If you have to wear contact lenses, you’re not alone. According to the Centers for Disease Control and Prevention, an estimated 45 million people wear contact lenses in America alone.
Even though contact lenses are common, most people don’t realize the importance of properly fitting contact lenses. Because contact lenses are worn directly on the eyes, some inherent risks are associated with their wear compared to standard glasses.
Ill-fitting contact lenses can lead to vision problems and can severely damage your eyes. It is imperative that you receive a professional eye exam and contact lens fitting before ordering and wearing contacts.
Why do People Wear Contacts?
People wear contact lenses to correct a range of refractive errors, including nearsightedness, farsightedness, astigmatism, and presbyopia.
Your eye doctor may also determine that you require specialty contact lenses to treat eye diseases such as keratoconus or corneal damage caused by infection or injury.
Advantages of Wearing Contacts
Contact lenses are available in the same prescription strength as regular glasses, but there are several reasons why people may choose to wear contact lenses over glasses. Some of the reasons people prefer wearing contacts over glasses are because:
- Contact lenses don’t steam up or get water spots
- They provide a wider field of vision
- They don’t distort or reflect light
- Contact lenses won’t slip or fall down
- They don’t cause facial discomfort
- They don’t restrict your freedom of movement
- Contact lenses don’t alter your physical appearance
- You can wear contacts with sunglasses
Disadvantages of Wearing Contacts
Unfortunately, there are also many disadvantages associated with contact lens wear. Some disadvantages include:
- Contact lenses require more time and commitment
- They can cause severe complications if they are ill-fitted or not properly cared for
- They have more specific directions for use
- They have the potential to cause eye infections
- Contacts can cost more than prescription glasses
What Is a Contact Lens Exam?
A contact lens exam will include both a comprehensive eye exam and a contact lens exam.
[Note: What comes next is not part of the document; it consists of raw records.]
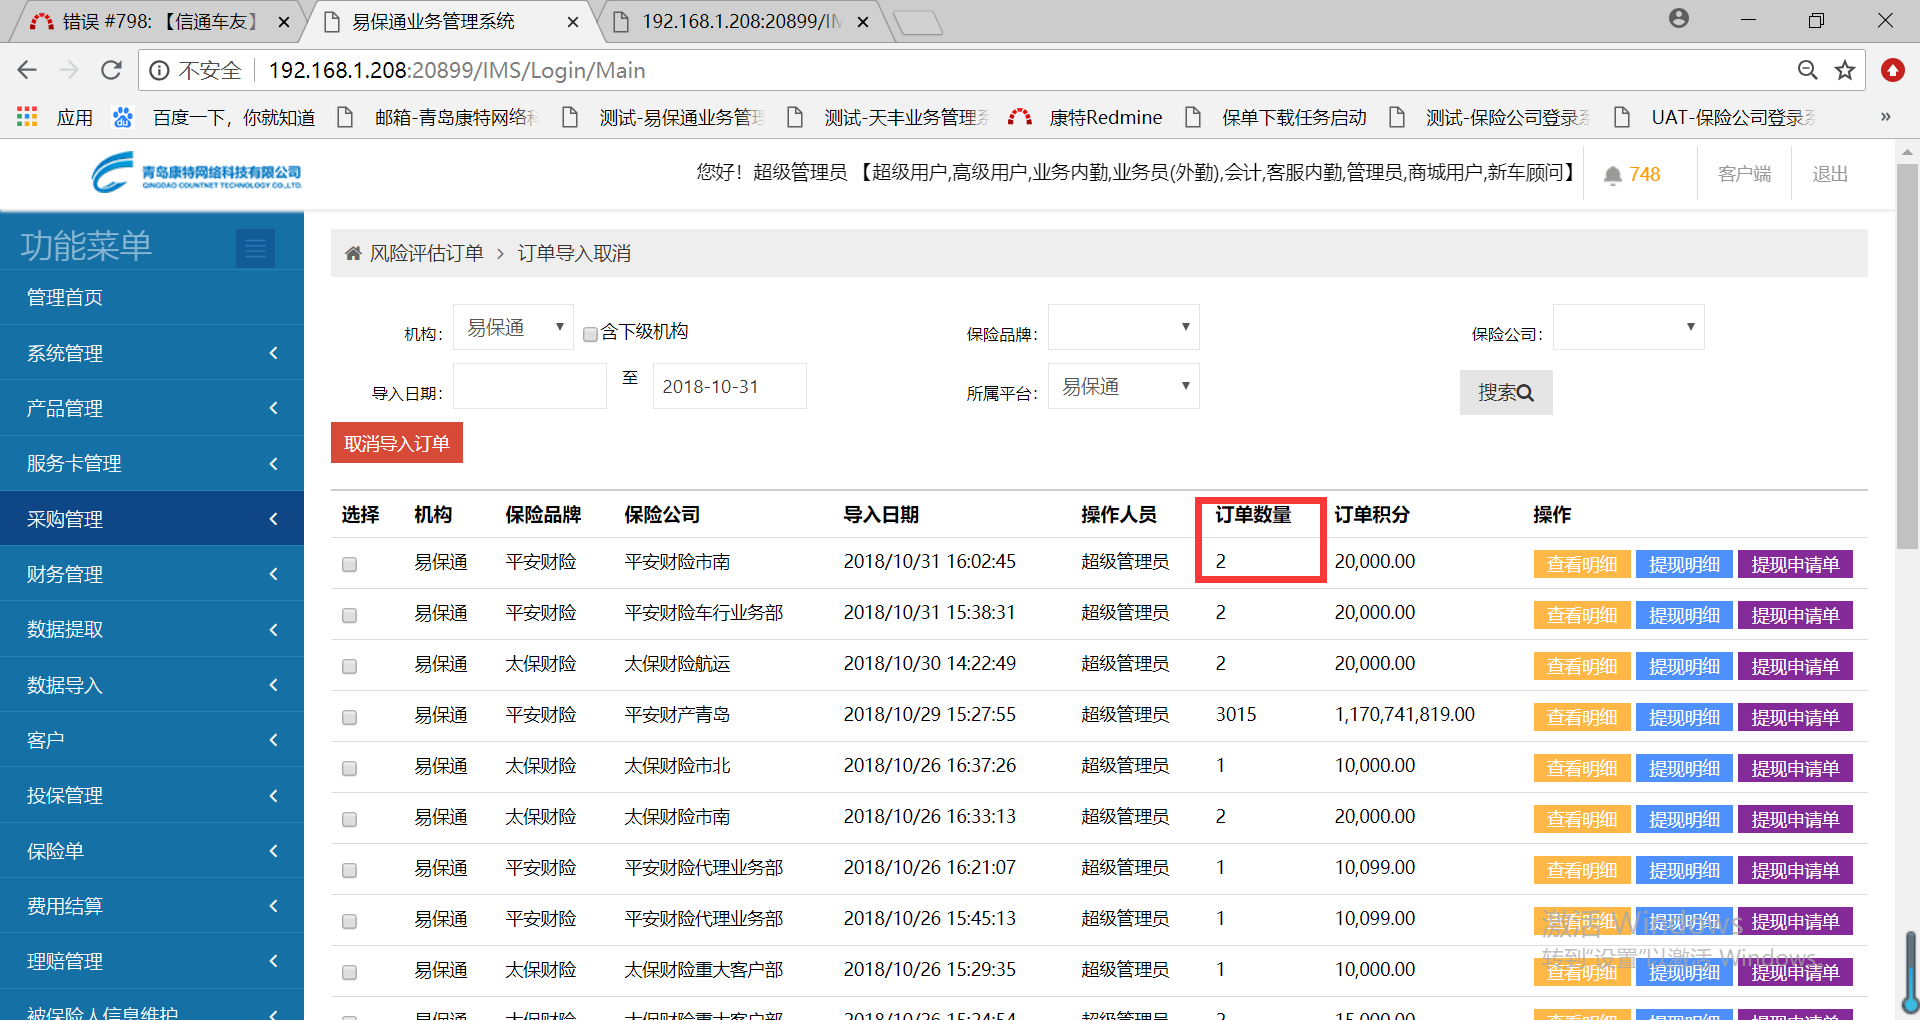This screenshot has height=1020, width=1920.
Task: Click the empty 导入日期 start date field
Action: pyautogui.click(x=530, y=387)
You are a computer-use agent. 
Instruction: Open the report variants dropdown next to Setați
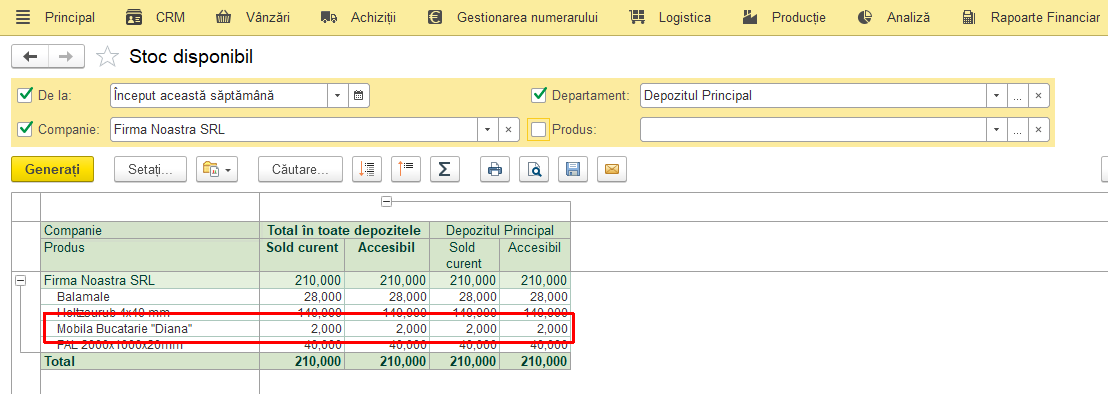pyautogui.click(x=217, y=169)
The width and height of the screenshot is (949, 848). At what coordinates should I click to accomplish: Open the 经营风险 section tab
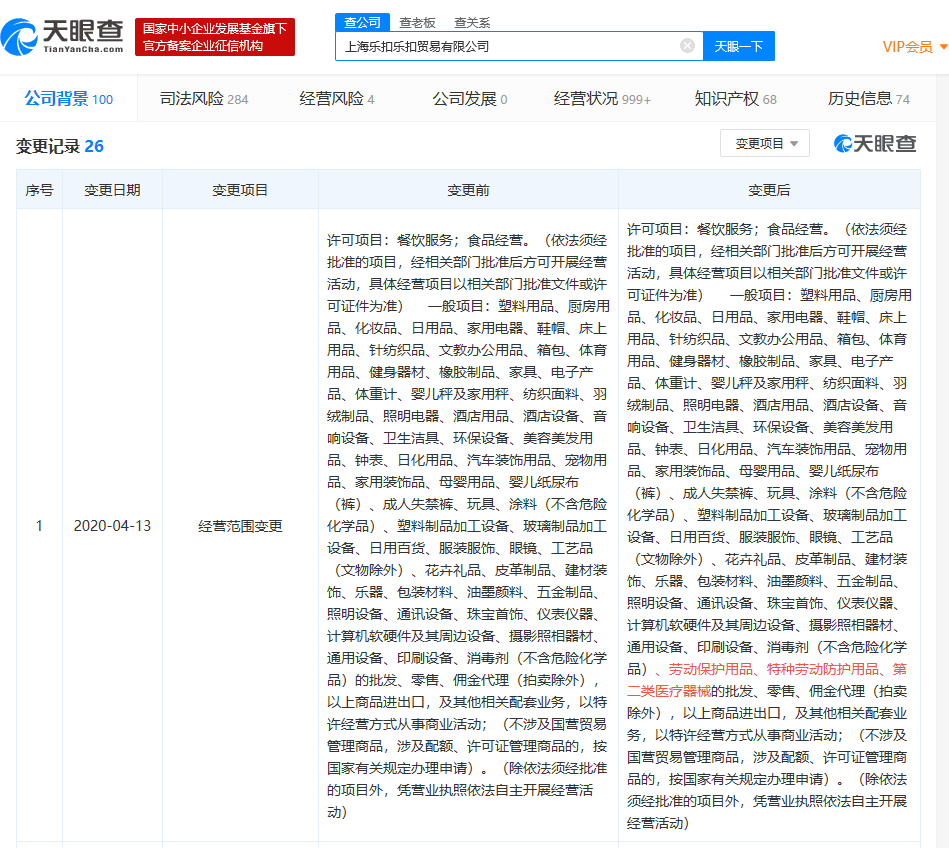337,99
Your eye doctor will perform an eye exam to check your overall eye health, your general vision and discuss any concerns you have about your ocular health.
After finishing a regular eye exam, your eye doctor will perform several tests to determine your contact lens prescription (which is different from your glasses prescription!) and examine your eyes for any conditions that may prevent you from wearing contact lenses.
What to Expect During a Contact Lens Exam
A typical contact lens exam includes the following steps:
- A consultation where your optometrist asks about your medical history and lifestyle. Your doctor will consider your general health, hobbies and profession to decide which contacts are right for you
- A standard eye exam to test overall eye health and determine how well your eyes function
- A contact lens exam to find what prescription you require
- A contact lens fitting to find the correct size, style, and shape needed for your eyes
- A contact lens trial to see if your new contact lenses are the right fit
- A follow-up appointment to see if any adjustments are necessary before ordering and long-term wear
The Importance of Fitting Contact Lenses
Contact lenses are not a one-size-fits-all solution and require a proper fitting to safely correct vision issues. If your contacts don’t fit properly, you could experience several problems that can lead to severe conditions and can even lead to blindness.
Dangers of Wearing Ill-Fitting Contact Lenses
Some of the dangers associated with ill-fitting contact lenses include:
A corneal abrasion occurs when your cornea is scratched. A corneal abrasion can be serious, and a damaged cornea can be challenging to repair.
Signs and symptoms of corneal abrasion include:
- Eye pain
- A gritty feeling in the eye
- Eye Redness
- Watery Eyes
- Sensitivity to the light
If you are experiencing any of the above symptoms after contact lens wear, seek prompt medical attention. If left untreated, corneal abrasions can become infected and can lead to corneal ulcers or vision impairment.
Tight Lens Syndrome
If your contact lens fits too tightly, it can stop your cornea from getting the necessary oxygen and nutrients it needs to function. This is known as tight lens syndrome. Tight lends syndrome causes discomfort and can lead to serious eye problems, such as:
- Corneal ulcers
- Loss of vision
- Eye infections
- Eye irritation and redness
Contact Lens Intolerance
Another issue associated with wearing ill-fitting contact lenses is the chance that you will develop an intolerance to contact lenses. Contact lens intolerance means that contact lenses will no longer be a sufficient option to correct vision issues in your eyes. Unfortunately, this means that you will have to undergo laser vision correction or use eyeglasses.
Whether or not you have vision problems, it is essential to have your eyes checked regularly to ensure they are healthy and that there are no signs of a developing eye condition.
Without receiving a proper contact lens exam and fitting, you should never wear contact lenses as it opens you up to the potential for overall eye and vision problems.